PAGE EXTRACT:
□ □ □ □ □ □ □

Los Angeles, California (PRWEB) August 12, 2013
As a professional who is dedicated to improving law enforcement, reducing crime and enhancing communities, Jeff Haire is an advocate of new tools and resources that can help achieve these goals. As such, Haire points to a recent article from CBS Local that highlights how technology may improve the law enforcement experience, specifically through license plate reading tools.
The article explains the benefit of plate reading technology and states, “[This] system automatically captures license plate numbers and compares them to a database through a processor in the trunk, making it easy to track down suspects, stolen vehicles and even abducted children. The computer snaps a photo, too, so police know which vehicle to pursue.”
Jeff Haire responds, “Plate reading technology has definitely made law enforcement more efficient, but the subject has remained controversial, especially in regards to privacy, so only time will tell how widespread these kinds of resources will become.”
Apart from technology used in the day-to-day operations of law enforcement professionals, Jeff Haire notes that the progress is a double-sided coin. He states, “While the advancement of technology can help law enforcement professionals gain better insight on criminal activity and effectively prevent it, it is essential to note that much of the same technology is available to those committing crimes.”
A recent article from Signal Online takes a similar observation and reveals, “New information technologies have advanced the state of the art in law enforcement at the local level, but police now find themselves facing challenges brought about these innovative capabilities. Problems of security and adversarial use of cyber have added to traditional problems that police departments have faced for decades.”

□ □ □ □ □ □ □

DATA SUPPLIED:
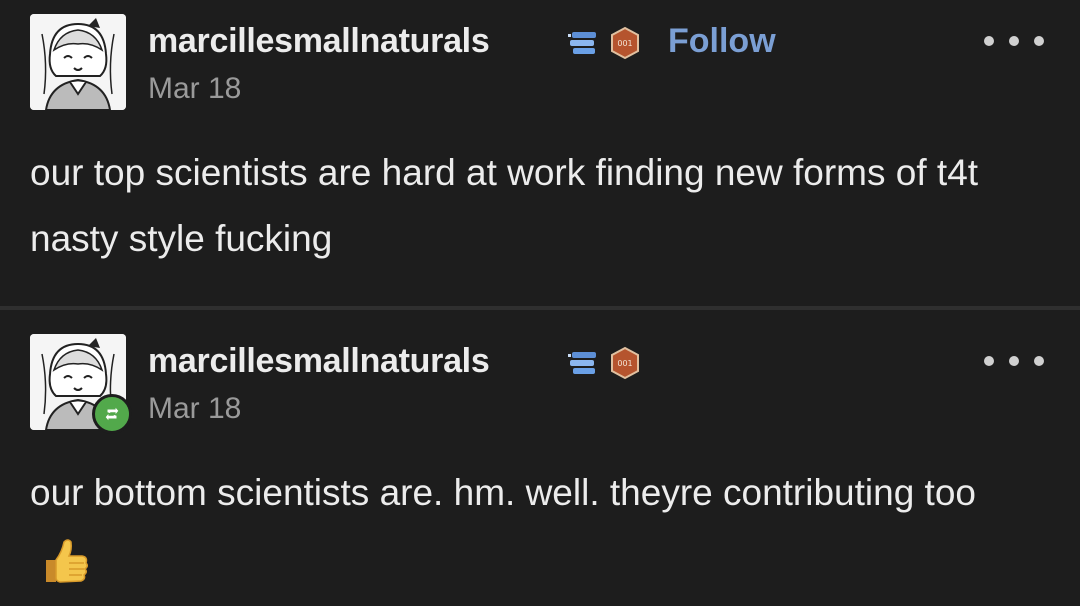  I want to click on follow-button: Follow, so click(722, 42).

□ □ □ □ □ □ □

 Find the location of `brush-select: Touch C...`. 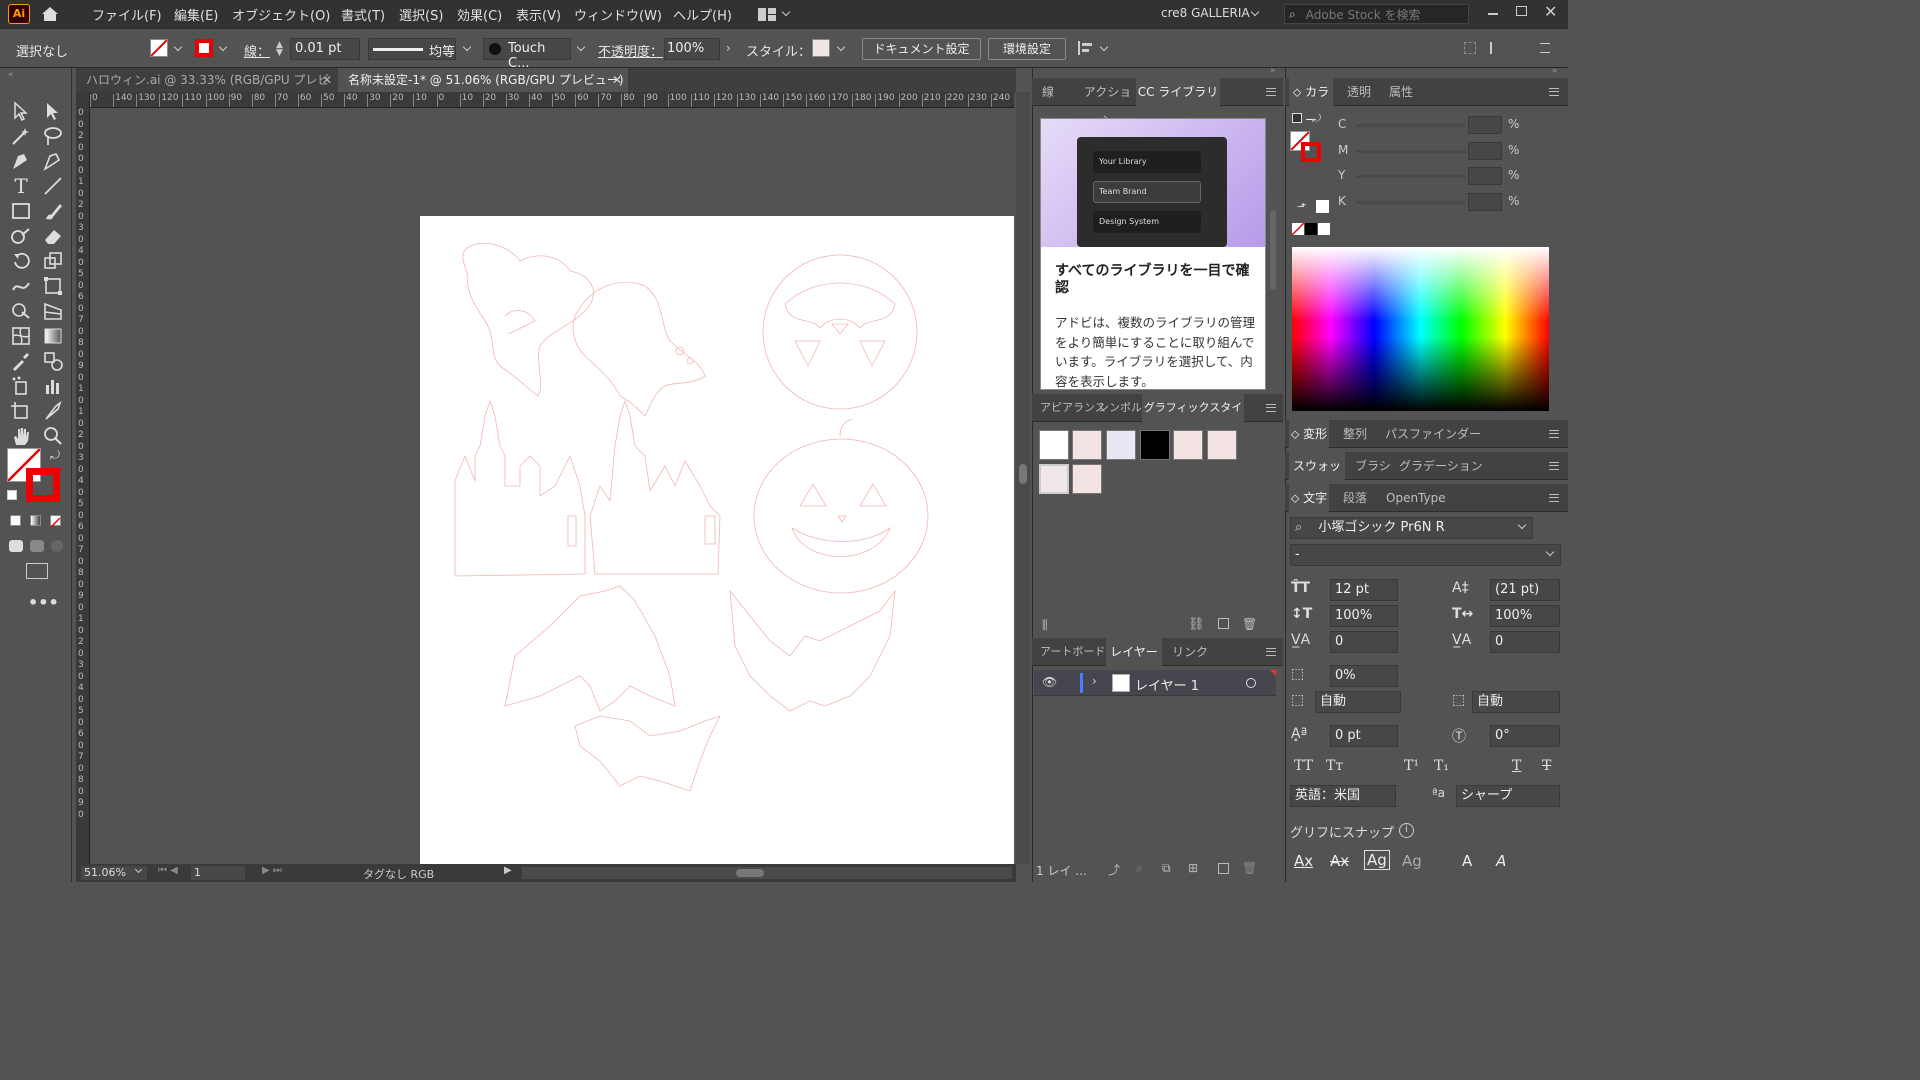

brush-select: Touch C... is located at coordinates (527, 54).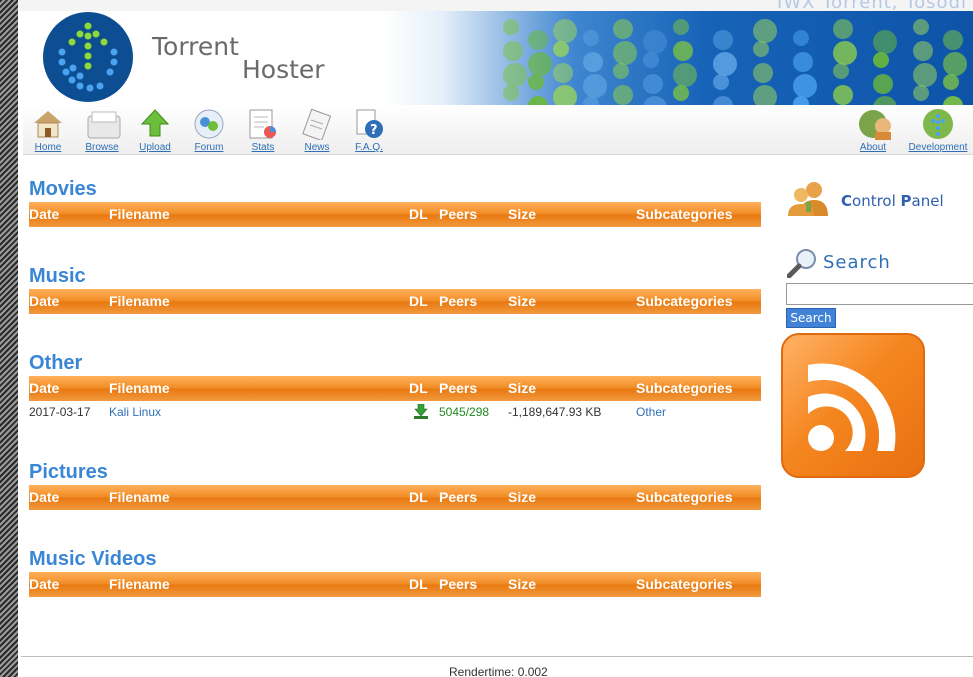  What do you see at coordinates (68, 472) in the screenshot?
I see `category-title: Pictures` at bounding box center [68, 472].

□ □ □ □ □ □ □

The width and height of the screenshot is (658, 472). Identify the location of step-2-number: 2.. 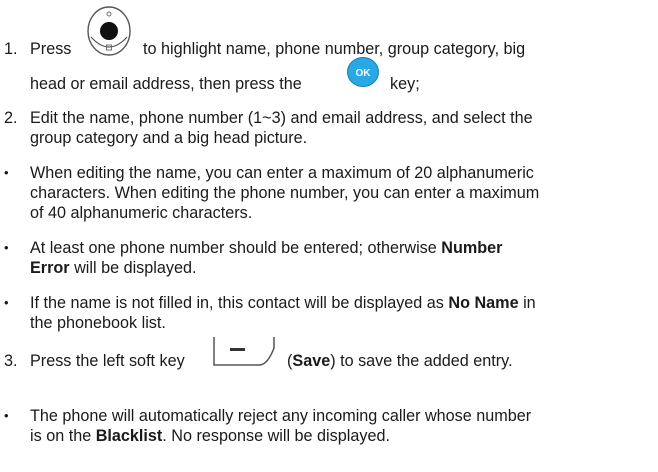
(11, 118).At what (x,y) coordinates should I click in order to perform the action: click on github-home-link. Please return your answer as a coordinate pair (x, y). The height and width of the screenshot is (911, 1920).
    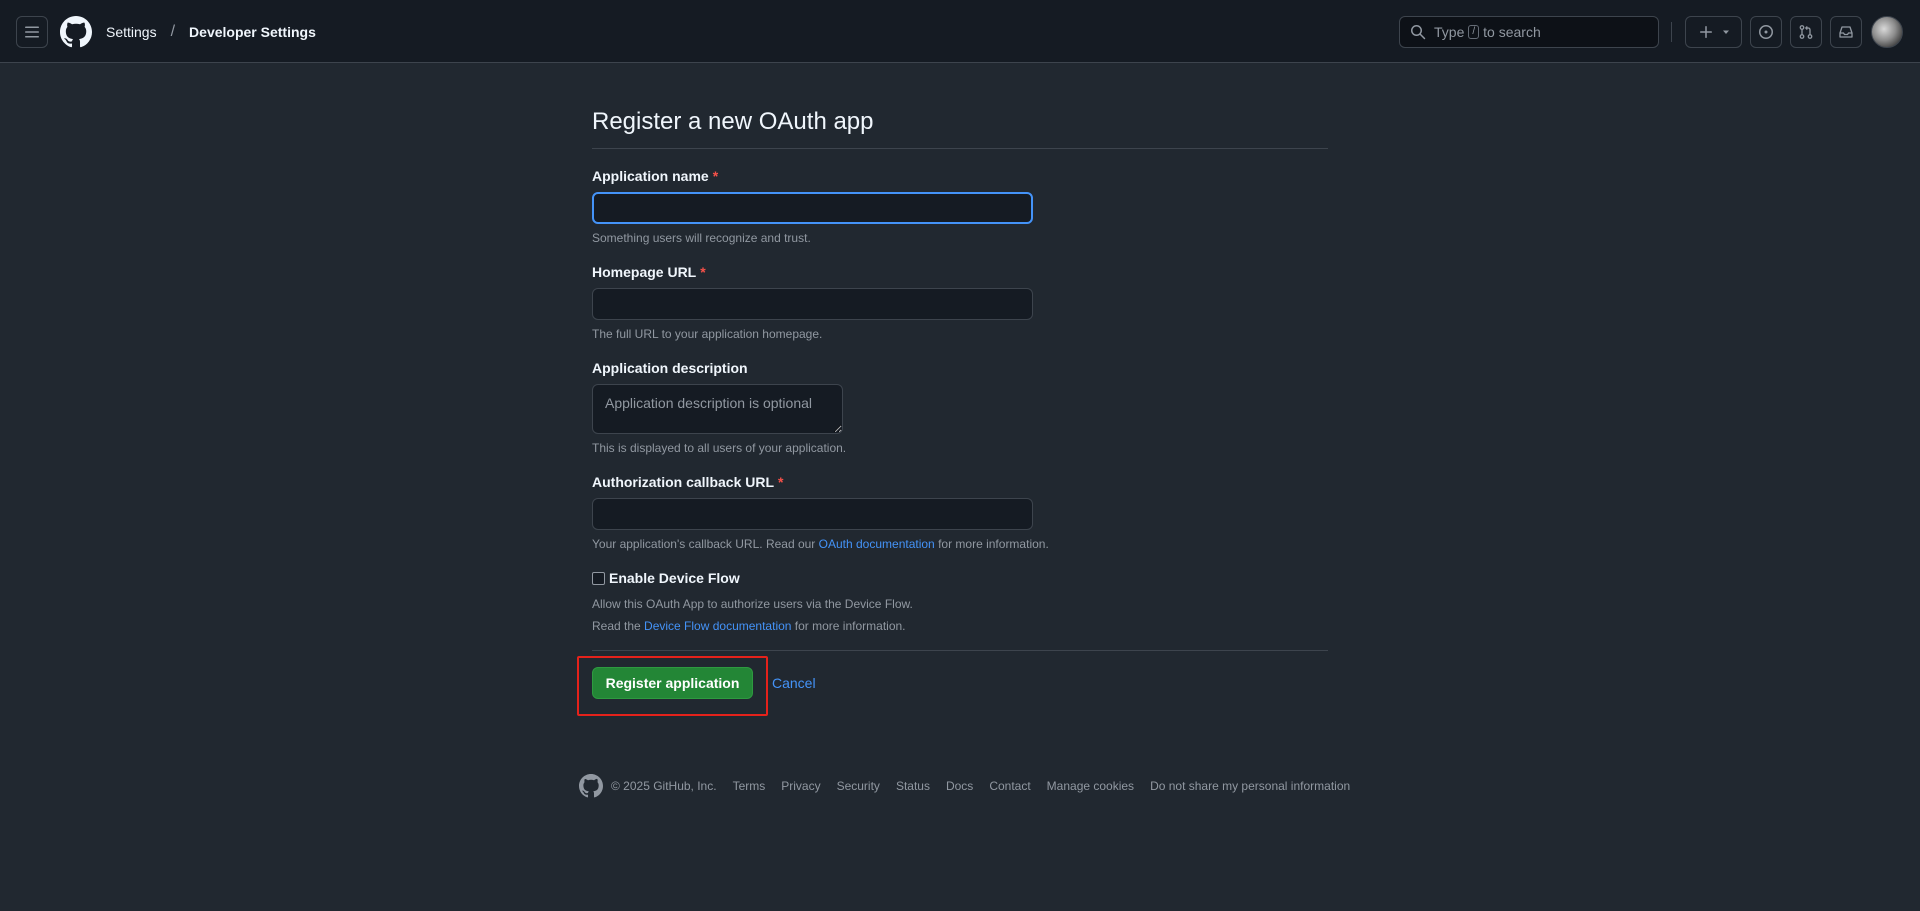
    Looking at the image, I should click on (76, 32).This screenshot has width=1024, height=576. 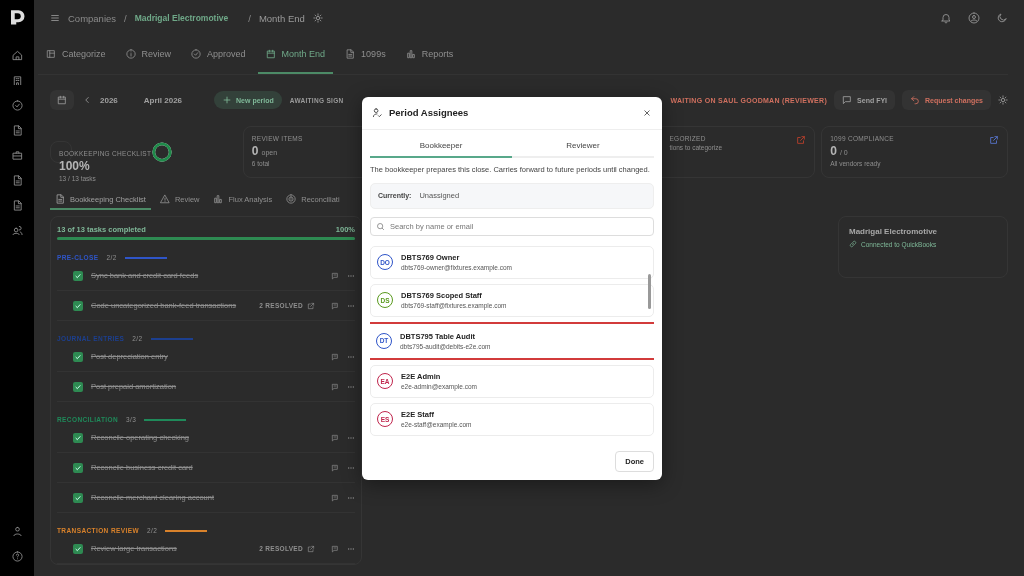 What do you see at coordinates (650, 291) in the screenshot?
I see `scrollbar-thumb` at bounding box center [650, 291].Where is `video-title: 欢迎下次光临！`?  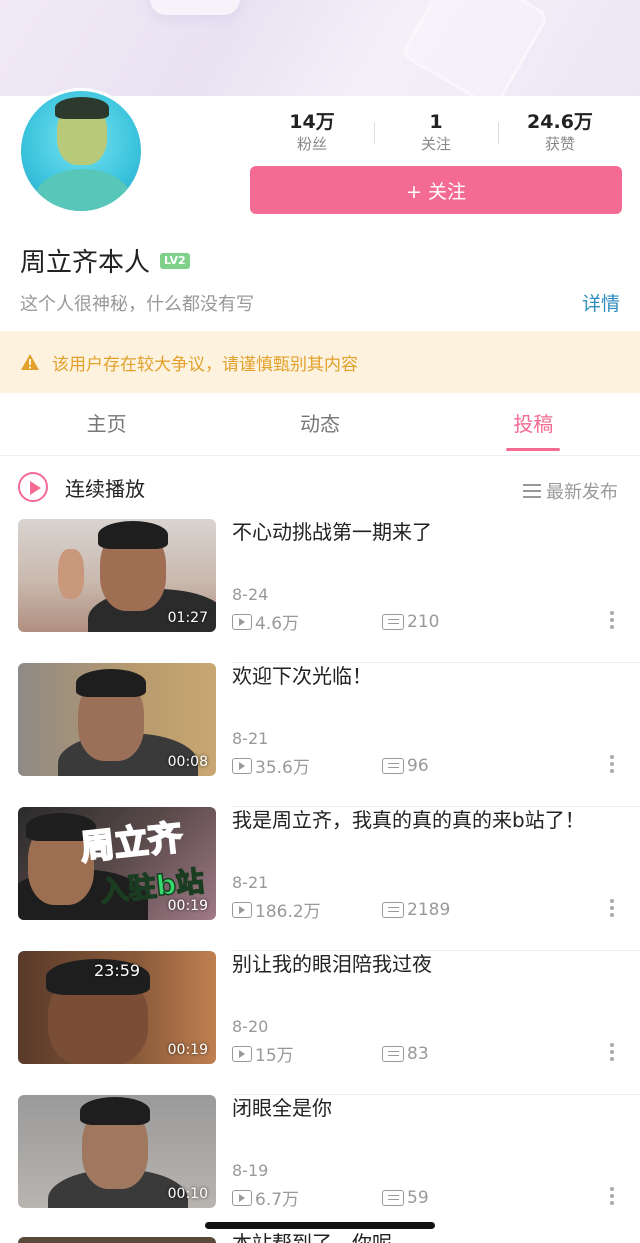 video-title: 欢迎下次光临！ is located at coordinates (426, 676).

□ □ □ □ □ □ □

ACTION ITEM: Can you carry on the press release about Jeff Haire and police technology, writing the next part after its last sentence?

EXERCISE RESULT:
The article continues, “Cathy Lanier, chief of the Washington, D.C., Metropolitan Police Department, told the audience at the AFCEA Global Intelligence Forum in the National Press Club in Washington, D.C., that she believes the Metropolitan Police Department is the most automated in the country. But, even though that technology is helping law enforcement solve crimes, criminals are using technology to their own advantage.”
“It is essential that law enforcement professionals not only understand these technologies for their own advantage, but also recognize the ways that criminals are using them. However, there is a lot of red tape that can prevent this kind of continued research and implementation from happening,” Haire explains.
While tech tools are likely to become more advanced in the near future, Haire also notes that technology runs the risk of separating law enforcement from the community. “It is essential that all professionals continue to stay connected to their communities, not just their devices, to ensure that their jurisdictions are safe, protected and informed,” Jeff Haire concludes.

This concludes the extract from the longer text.